The Entire Future of Media

It’s not often that policymakers are willing to slow down and take a broad look at the decisions that they have made, the changes they’ve incurred and the direction we need to head toward. But the Federal Communications Commission’s “Future of Media” inquiry is doing just that. The agency is taking a holistic look at our media system -- public media, journalism, media ownership and Internet, and the policies that have shaped the system.

The “Future of Media” inquiry calls on citizens to report on the quality of their local media and imagine what a better media system might look like. This afternoon marks the first public workshop on the matter, and explores the idea of “public interest obligations in the digital age.”

In short, this is an opportunity to envision the media we want to see, not merely accept the media we currently have.
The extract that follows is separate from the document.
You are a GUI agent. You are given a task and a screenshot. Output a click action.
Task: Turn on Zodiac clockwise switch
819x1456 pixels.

The conversation could not be more important or timely. As more media continues to shift from broadcast to broadband, we must ensure that people have access to the news and information necessary to make informed decisions and lead healthy lives. That tension between commercial and civic goals is front and center in today’s discussion. As Free Press Policy Director, Ben Scott, said this afternoon:

I would argue that as we think about evolving technologies, we need to think about evolving our public service principles right alongside. Set aside the dogma of the regulation vs. market fundamentalism debates that so often dominate the FCC’s dockets. Those arguments are simply inapt. The social contracts of mass media policy are not about whether public service principles should be applied upon the market. They are about how they will be applied.
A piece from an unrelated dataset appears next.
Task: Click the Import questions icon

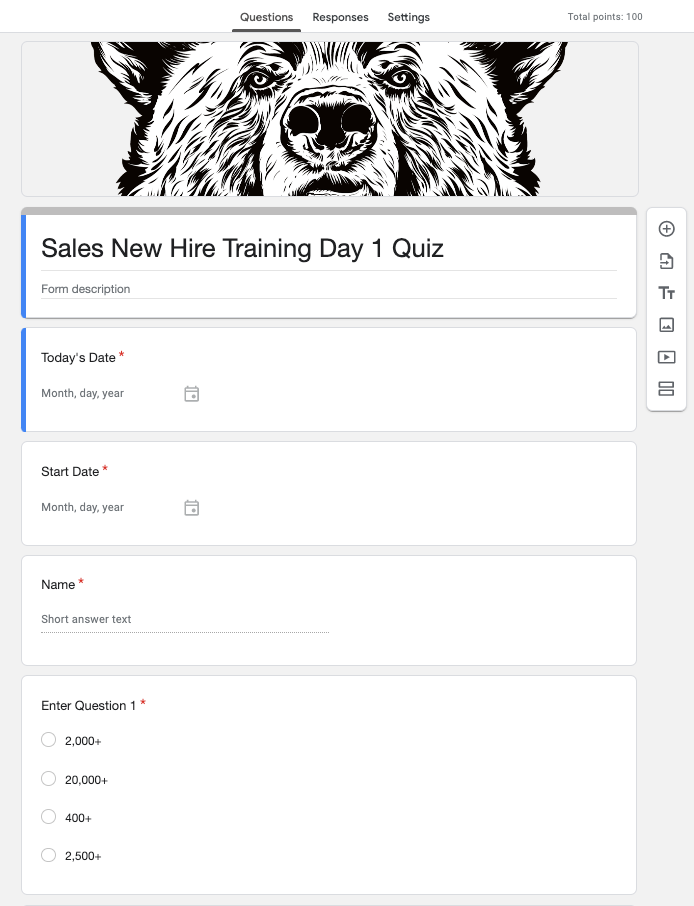Action: pos(666,261)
The FCC wants to know what you think. You can participate in their online forums (all of which will become part of the public record on this inquiry and help inform their efforts going forward) by visiting the Future of Media’s web site. They want to know how the media are doing in your community.

You can participate in the online discussion via Twitter using the hashtag #FOMwkshop.

Editor's note: This post has been updated to correct a quotation mistakenly attributed to FCC senior advisor Steve Waldman.